**Problem to solve**
Reproduce the listing below word for word, from the line containing "At what (x,y)" through its final line. Leave the pictures out.

——————————

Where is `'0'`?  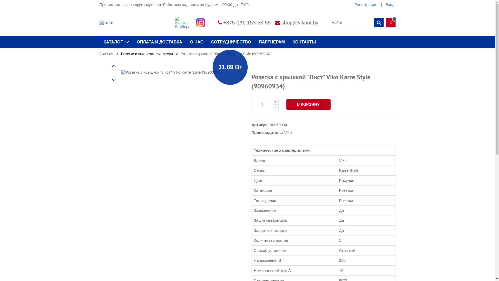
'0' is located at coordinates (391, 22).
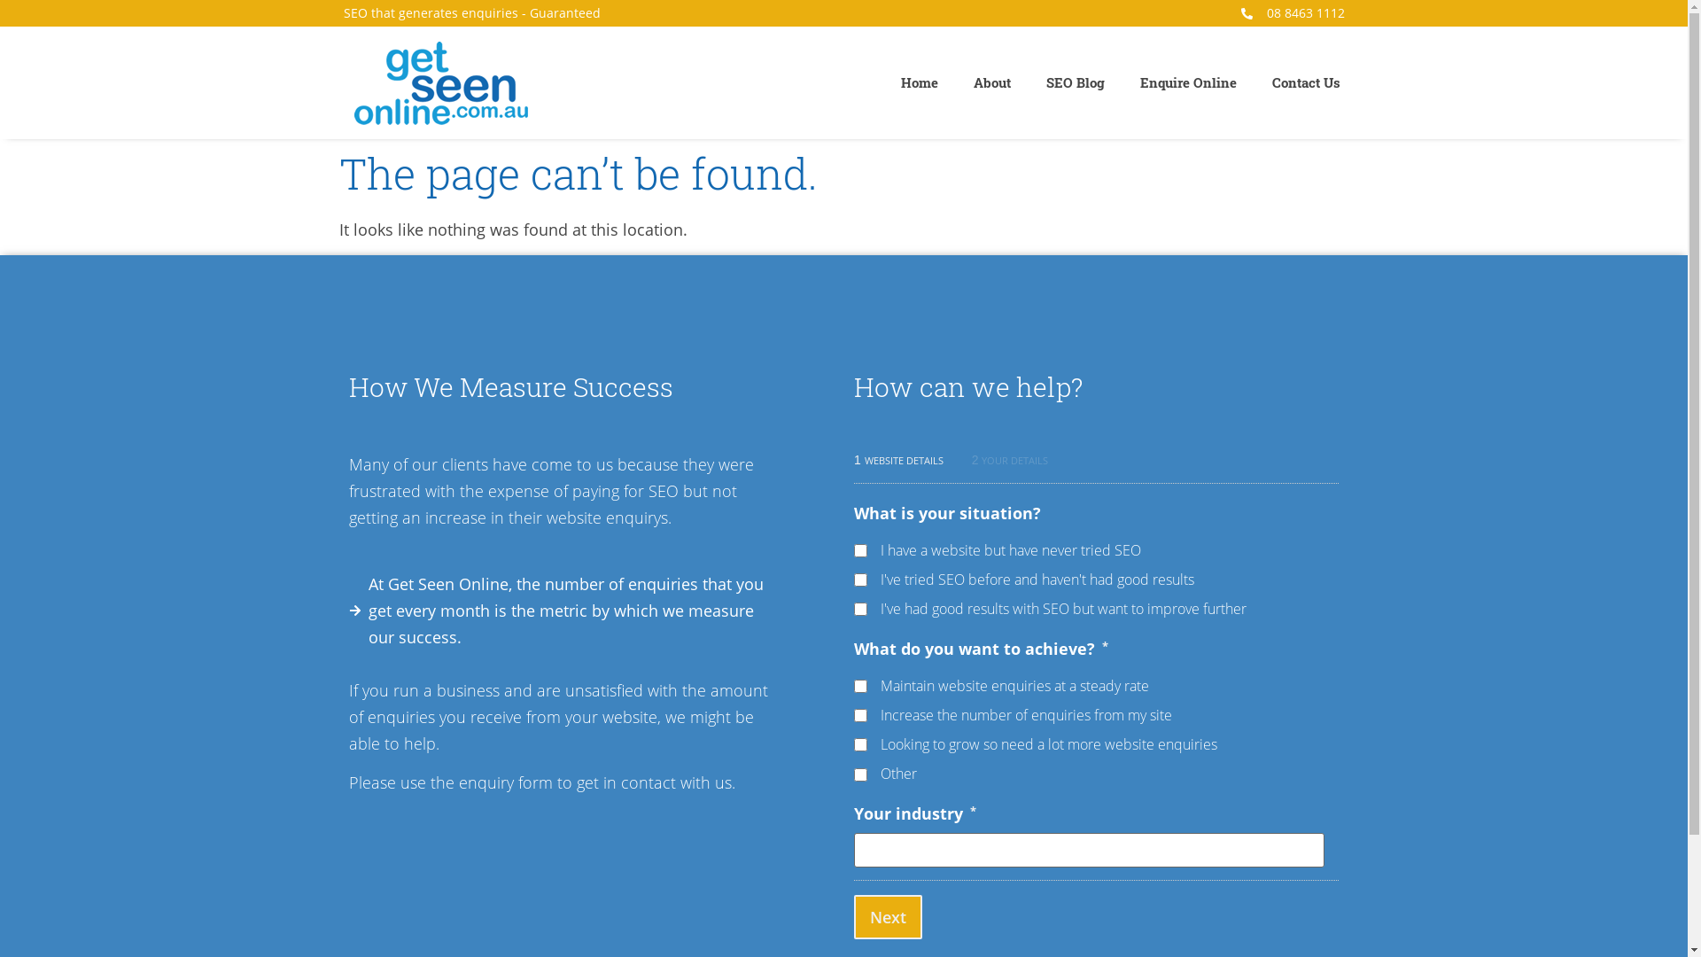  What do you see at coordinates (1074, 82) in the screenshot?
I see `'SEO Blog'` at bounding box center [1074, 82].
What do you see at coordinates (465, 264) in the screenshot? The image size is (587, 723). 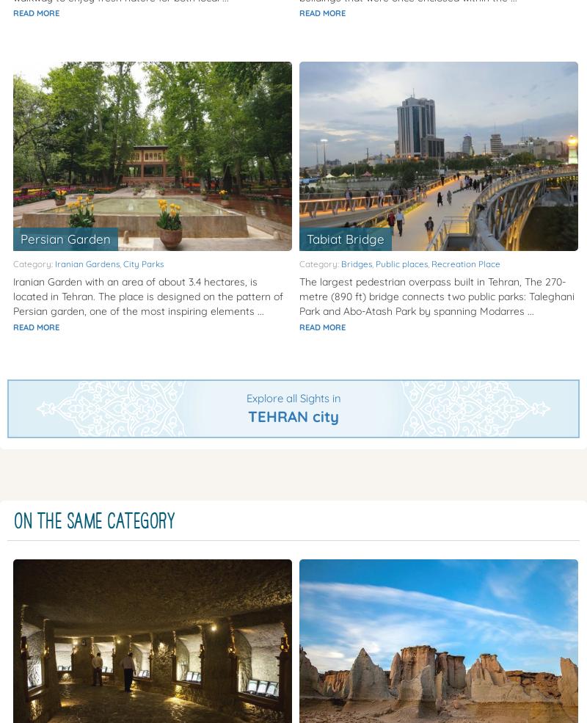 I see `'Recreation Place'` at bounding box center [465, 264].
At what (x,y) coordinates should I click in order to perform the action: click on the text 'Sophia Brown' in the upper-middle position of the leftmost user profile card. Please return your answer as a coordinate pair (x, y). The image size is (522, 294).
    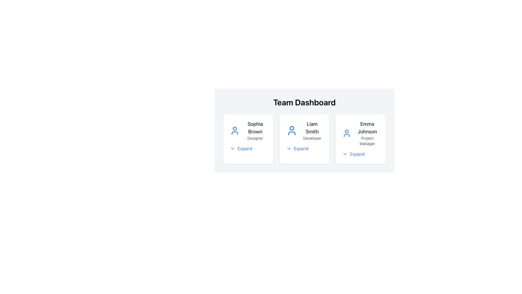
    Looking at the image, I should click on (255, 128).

——————————

**Complete answer**
At what (x,y) coordinates should I click in order to perform the action: click on the text 'Sophia Brown' in the upper-middle position of the leftmost user profile card. Please return your answer as a coordinate pair (x, y). The image size is (522, 294).
    Looking at the image, I should click on (255, 128).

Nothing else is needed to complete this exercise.